ABOUT THIS TASK
Look through the records below and collect all lines that hold the string "each".

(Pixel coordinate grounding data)

+---+

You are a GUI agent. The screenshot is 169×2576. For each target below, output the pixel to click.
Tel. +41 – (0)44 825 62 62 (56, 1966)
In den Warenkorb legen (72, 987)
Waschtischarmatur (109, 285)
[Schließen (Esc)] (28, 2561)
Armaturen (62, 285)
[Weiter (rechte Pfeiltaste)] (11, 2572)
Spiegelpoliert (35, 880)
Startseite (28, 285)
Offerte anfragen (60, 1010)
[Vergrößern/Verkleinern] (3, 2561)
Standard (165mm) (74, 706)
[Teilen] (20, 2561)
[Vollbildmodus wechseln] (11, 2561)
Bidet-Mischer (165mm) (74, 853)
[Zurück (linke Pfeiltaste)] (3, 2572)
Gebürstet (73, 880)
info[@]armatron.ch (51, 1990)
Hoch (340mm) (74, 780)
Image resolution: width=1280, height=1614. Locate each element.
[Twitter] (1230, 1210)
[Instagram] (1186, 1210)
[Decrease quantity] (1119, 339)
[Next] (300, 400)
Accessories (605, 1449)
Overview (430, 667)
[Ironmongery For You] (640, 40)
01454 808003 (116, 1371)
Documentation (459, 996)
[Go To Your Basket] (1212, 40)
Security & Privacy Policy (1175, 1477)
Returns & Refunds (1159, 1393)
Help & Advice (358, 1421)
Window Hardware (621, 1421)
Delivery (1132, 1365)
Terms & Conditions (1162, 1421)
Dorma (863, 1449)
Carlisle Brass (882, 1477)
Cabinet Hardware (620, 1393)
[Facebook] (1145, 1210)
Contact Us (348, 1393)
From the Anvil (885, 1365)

+---+

EXPECTED ANSWER
You are a GUI agent. The screenshot is 169×2576. For each target below, output the pixel to click.
Image resolution: width=1280, height=1614. Locate each element.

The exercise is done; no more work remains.